= Beginning of Section =

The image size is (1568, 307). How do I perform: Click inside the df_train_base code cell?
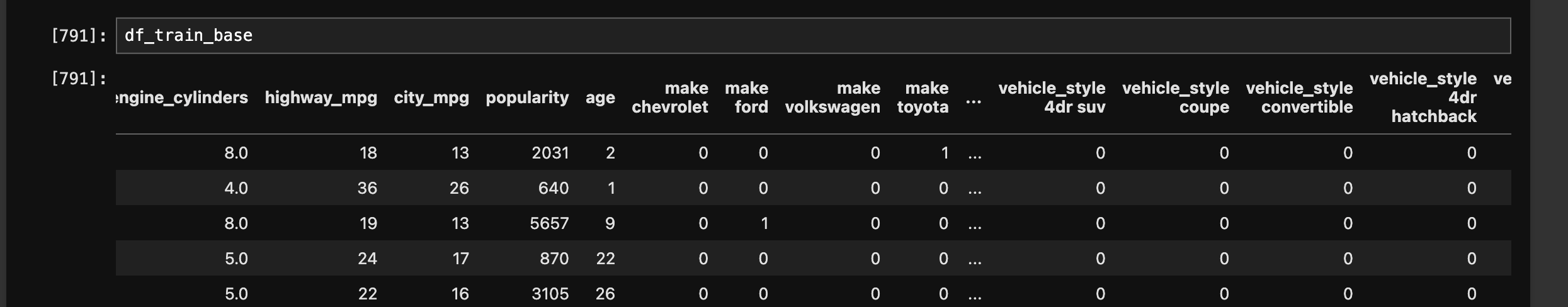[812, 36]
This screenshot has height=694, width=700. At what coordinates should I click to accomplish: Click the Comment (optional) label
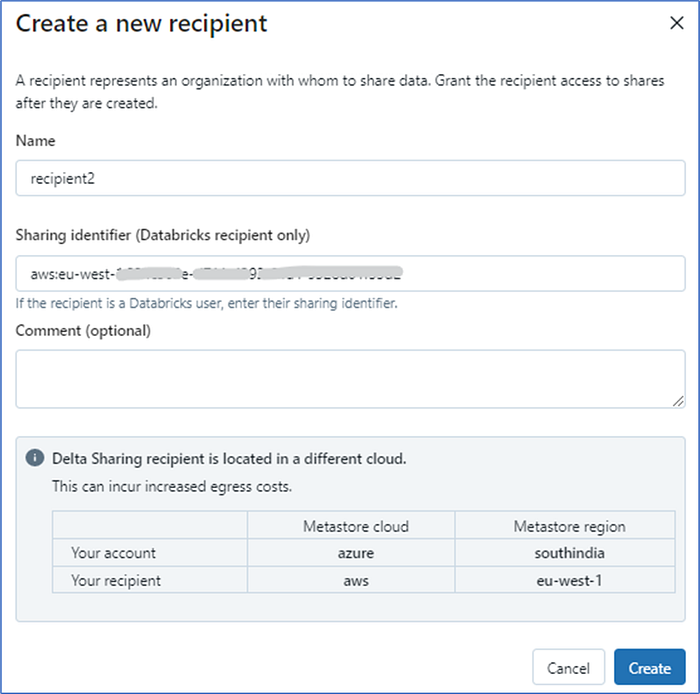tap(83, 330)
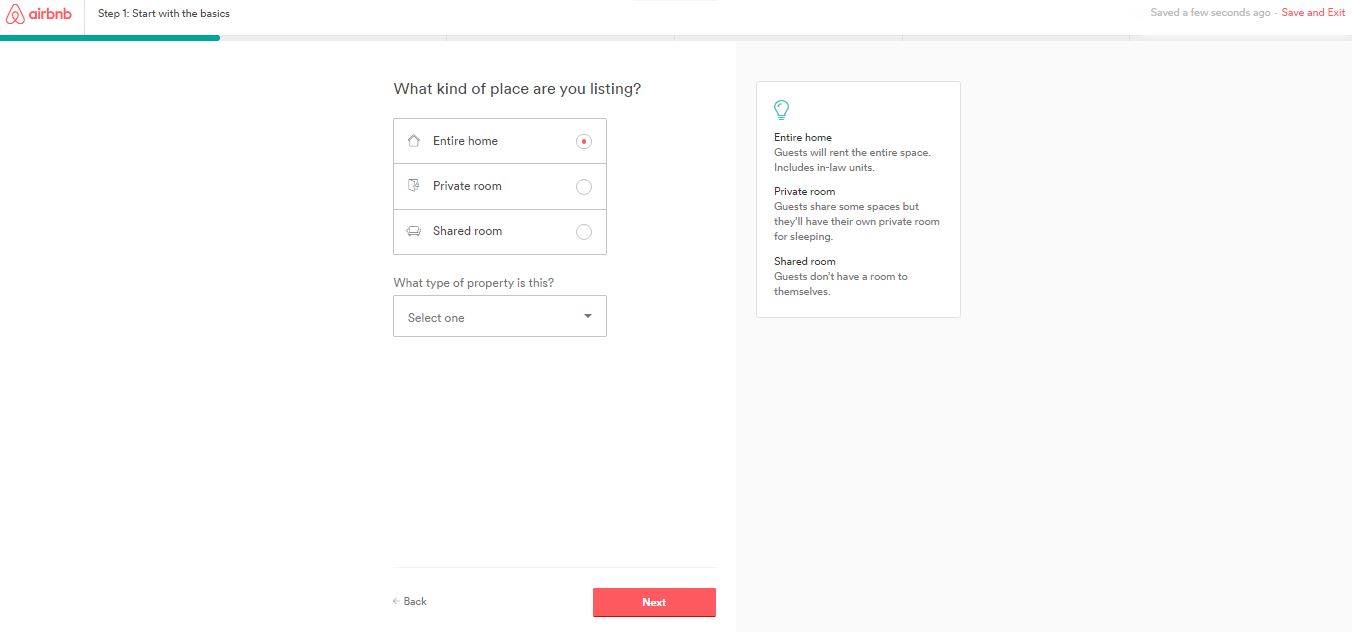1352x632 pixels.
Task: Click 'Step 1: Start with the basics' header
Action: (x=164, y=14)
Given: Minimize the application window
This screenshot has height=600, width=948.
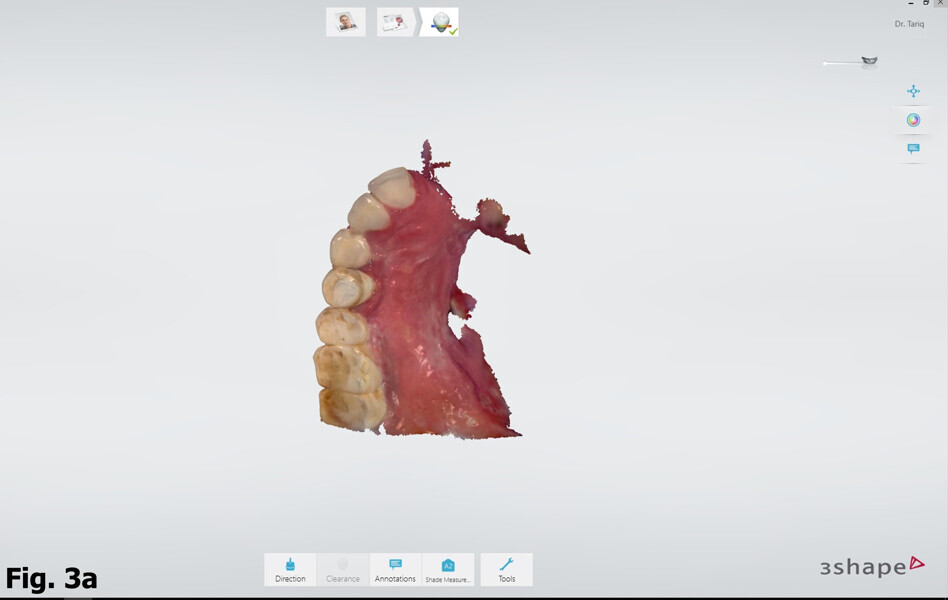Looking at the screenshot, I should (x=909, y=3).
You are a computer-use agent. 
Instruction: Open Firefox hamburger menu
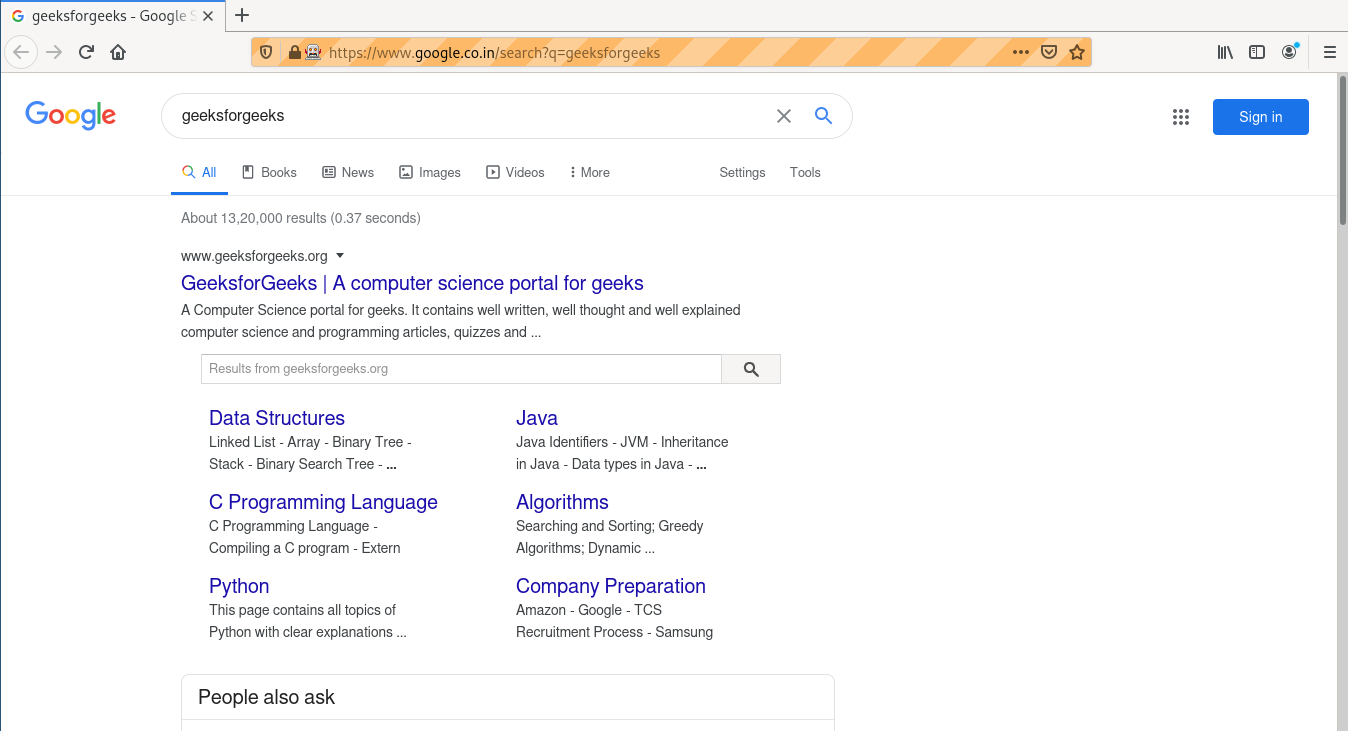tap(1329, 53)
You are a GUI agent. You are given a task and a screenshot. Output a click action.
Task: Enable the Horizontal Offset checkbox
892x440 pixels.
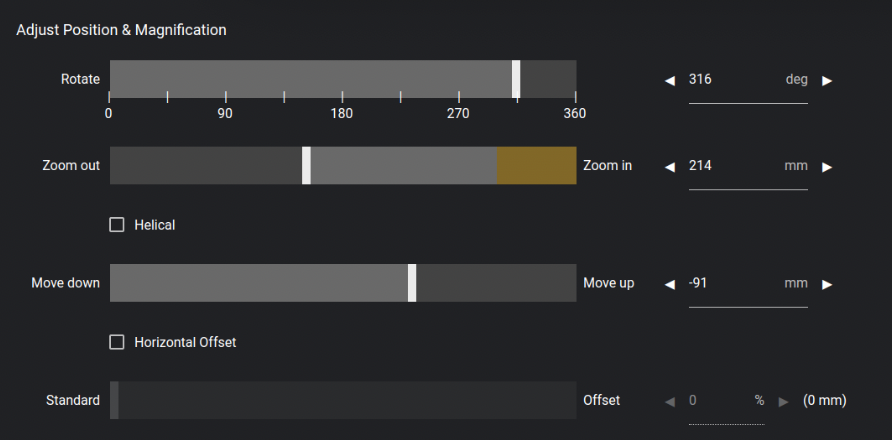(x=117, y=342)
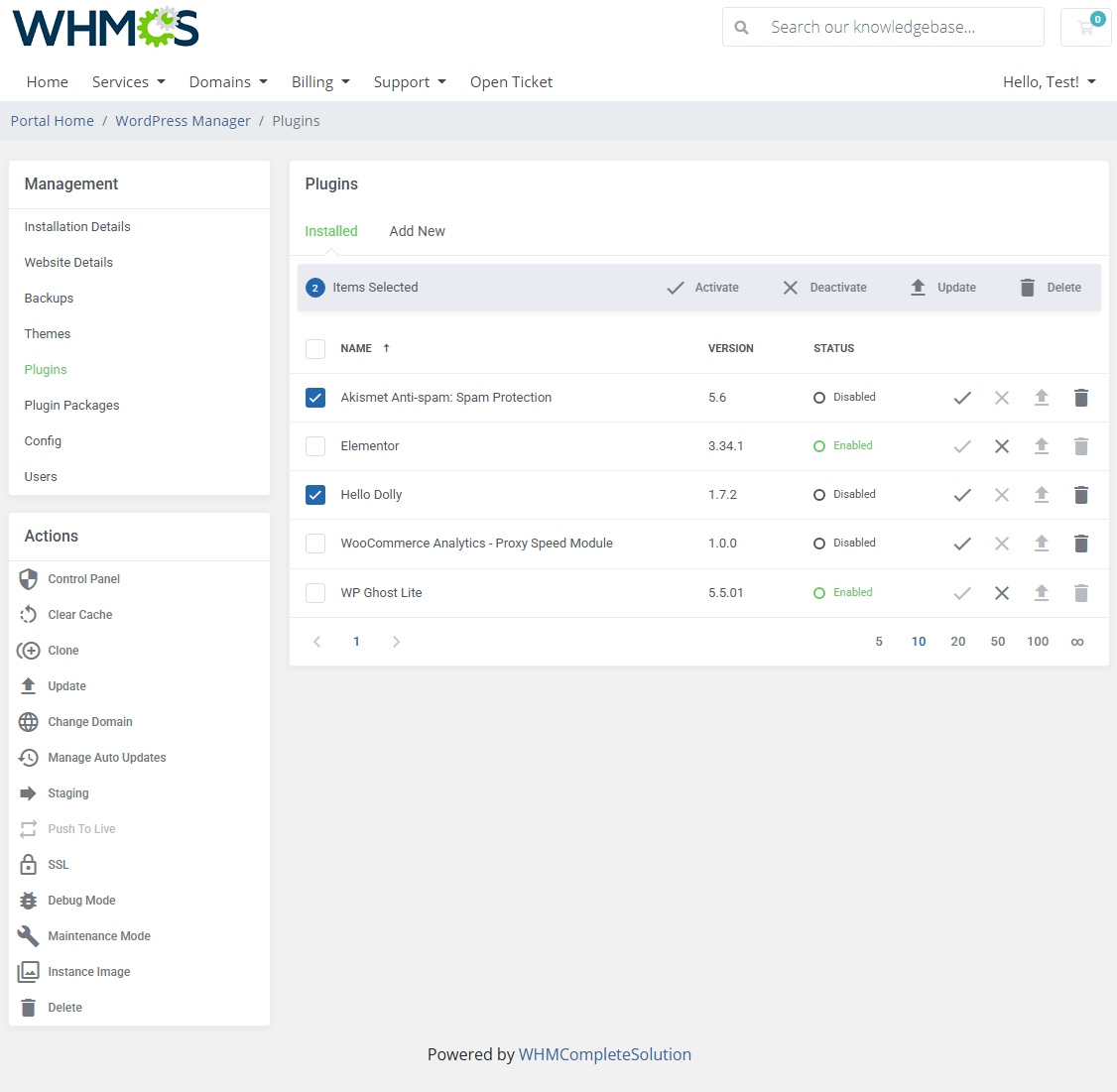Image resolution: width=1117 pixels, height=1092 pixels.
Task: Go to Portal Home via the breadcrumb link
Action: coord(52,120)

= End of Section =

# [Work instructions]
Leaving out all pictures, repeat word for word the lines from the one containing "Instruction: Open Firefox hamburger menu" through the final line of the material above.

# [Task response]
Instruction: Open Firefox hamburger menu
tap(1329, 53)
You are a GUI agent. You are given a task and a screenshot. Output a click action.
Task: Enable the Horizontal Offset checkbox
892x440 pixels.
(x=117, y=342)
Image resolution: width=1117 pixels, height=1092 pixels.
Task: Go to Portal Home via the breadcrumb link
Action: coord(52,120)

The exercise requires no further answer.